WHAT YOU WILL DO » Starting at the line that contains "Image resolution: width=912" in the listing below, write out every line word for word until you have written the line that contains "Choose Недельный пакет кликов strategy".

DATASET CONTENT »

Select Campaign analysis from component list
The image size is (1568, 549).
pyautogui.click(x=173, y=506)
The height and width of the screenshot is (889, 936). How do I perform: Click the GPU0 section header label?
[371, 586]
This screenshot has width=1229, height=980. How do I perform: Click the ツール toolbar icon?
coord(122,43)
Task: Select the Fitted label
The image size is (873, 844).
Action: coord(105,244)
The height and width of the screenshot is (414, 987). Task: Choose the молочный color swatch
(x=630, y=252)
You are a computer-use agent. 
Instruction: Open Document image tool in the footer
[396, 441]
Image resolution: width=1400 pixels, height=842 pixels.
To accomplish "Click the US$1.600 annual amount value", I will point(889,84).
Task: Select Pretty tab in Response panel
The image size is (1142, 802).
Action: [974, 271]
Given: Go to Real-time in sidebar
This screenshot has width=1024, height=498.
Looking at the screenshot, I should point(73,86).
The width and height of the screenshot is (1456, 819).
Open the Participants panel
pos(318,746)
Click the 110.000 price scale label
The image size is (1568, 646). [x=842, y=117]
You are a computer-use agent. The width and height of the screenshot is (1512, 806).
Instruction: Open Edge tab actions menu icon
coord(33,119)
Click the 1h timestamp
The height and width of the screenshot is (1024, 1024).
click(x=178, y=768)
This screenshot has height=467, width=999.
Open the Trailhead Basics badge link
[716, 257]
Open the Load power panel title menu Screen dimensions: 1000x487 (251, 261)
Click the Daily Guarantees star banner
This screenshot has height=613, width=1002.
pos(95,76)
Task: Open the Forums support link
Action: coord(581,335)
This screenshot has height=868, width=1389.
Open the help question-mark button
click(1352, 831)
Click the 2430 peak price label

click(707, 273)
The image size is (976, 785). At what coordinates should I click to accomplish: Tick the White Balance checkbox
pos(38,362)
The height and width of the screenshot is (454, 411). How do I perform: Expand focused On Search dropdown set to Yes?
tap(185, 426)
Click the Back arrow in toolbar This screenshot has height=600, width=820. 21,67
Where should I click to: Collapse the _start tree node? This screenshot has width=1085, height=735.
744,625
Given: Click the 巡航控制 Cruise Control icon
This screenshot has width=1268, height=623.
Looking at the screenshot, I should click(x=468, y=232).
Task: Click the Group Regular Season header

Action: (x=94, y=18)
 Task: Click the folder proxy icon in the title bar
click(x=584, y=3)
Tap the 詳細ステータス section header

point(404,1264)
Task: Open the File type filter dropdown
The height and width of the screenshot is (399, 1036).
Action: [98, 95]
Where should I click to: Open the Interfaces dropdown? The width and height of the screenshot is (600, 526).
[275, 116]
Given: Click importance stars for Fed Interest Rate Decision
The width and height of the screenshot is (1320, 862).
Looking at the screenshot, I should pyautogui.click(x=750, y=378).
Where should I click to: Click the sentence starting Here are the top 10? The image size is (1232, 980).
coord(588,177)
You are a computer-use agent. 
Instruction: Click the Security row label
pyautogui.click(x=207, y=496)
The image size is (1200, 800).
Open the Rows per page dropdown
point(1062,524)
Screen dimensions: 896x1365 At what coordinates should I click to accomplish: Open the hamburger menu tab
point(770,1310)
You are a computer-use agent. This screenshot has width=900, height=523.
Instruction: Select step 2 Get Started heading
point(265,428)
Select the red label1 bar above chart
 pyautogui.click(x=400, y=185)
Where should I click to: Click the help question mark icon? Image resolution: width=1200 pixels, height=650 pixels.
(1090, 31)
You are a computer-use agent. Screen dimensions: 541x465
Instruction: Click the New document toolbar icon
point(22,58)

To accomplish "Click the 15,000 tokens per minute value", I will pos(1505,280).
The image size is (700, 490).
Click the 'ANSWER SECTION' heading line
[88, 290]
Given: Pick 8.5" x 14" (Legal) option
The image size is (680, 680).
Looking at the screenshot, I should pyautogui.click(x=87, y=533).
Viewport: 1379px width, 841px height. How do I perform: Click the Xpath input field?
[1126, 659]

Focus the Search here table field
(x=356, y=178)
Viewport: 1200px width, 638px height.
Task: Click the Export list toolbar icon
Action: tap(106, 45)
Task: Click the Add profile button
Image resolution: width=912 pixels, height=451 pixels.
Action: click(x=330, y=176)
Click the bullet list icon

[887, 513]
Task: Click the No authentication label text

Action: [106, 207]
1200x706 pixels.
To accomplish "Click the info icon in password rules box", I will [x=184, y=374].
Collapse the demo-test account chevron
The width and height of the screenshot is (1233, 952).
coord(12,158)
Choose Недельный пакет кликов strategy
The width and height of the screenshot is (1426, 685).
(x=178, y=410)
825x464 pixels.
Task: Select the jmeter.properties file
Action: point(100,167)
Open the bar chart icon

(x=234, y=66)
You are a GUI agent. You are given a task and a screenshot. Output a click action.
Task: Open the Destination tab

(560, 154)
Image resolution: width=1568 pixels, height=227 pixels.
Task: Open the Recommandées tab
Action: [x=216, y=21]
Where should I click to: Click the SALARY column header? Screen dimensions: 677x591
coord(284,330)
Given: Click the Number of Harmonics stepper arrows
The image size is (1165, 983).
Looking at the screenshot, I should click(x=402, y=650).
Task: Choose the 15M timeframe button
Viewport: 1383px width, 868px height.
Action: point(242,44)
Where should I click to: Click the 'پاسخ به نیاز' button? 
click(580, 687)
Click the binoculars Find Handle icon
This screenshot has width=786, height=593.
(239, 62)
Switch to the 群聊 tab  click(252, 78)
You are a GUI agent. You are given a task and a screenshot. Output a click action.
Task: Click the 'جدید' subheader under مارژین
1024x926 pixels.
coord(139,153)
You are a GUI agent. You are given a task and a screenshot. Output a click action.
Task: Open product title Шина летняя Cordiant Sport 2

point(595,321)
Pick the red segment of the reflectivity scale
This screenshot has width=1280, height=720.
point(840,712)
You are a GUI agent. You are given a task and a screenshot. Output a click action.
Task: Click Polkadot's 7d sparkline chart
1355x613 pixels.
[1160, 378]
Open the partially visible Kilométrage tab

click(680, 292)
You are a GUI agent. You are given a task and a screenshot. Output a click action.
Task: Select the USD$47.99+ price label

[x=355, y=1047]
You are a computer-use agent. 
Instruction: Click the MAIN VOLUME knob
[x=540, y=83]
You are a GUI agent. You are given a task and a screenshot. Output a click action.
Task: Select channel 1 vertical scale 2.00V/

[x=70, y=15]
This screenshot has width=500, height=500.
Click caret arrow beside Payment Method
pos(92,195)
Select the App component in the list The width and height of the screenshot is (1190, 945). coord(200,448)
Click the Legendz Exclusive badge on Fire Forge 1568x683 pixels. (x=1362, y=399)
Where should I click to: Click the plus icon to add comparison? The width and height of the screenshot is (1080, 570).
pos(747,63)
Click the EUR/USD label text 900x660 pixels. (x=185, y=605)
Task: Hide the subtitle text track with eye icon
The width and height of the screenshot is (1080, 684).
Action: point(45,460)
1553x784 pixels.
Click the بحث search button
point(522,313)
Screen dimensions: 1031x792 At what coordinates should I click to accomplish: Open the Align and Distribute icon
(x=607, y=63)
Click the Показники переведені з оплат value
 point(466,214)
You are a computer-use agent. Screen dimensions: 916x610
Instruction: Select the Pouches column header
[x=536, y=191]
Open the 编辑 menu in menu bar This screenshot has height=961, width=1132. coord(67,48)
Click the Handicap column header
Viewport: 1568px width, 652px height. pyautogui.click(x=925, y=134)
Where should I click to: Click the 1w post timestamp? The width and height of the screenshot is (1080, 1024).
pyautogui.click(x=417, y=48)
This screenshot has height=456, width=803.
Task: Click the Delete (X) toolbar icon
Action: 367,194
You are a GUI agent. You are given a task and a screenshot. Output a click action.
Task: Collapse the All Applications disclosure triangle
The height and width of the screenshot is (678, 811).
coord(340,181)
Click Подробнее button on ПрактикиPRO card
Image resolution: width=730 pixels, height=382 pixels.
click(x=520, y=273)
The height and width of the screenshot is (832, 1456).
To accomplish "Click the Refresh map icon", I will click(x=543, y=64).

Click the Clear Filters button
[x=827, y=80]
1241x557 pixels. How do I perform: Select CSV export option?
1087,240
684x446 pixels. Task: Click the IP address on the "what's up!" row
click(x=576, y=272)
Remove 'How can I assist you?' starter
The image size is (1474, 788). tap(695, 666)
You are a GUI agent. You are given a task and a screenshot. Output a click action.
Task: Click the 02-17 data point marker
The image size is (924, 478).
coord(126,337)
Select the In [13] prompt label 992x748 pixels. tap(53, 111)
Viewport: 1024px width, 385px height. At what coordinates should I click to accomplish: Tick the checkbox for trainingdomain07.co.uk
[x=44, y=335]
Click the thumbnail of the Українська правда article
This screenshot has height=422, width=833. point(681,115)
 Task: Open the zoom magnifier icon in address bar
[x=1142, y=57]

SOLUTION TO THE EXERCISE »
Image resolution: width=912 pixels, height=451 pixels.
Action: click(x=330, y=176)
Click the bullet list icon

[887, 513]
Task: Click the No authentication label text

Action: [106, 207]
1200x706 pixels.
To accomplish "Click the info icon in password rules box", I will [x=184, y=374].
Collapse the demo-test account chevron
The width and height of the screenshot is (1233, 952).
coord(12,158)
Choose Недельный пакет кликов strategy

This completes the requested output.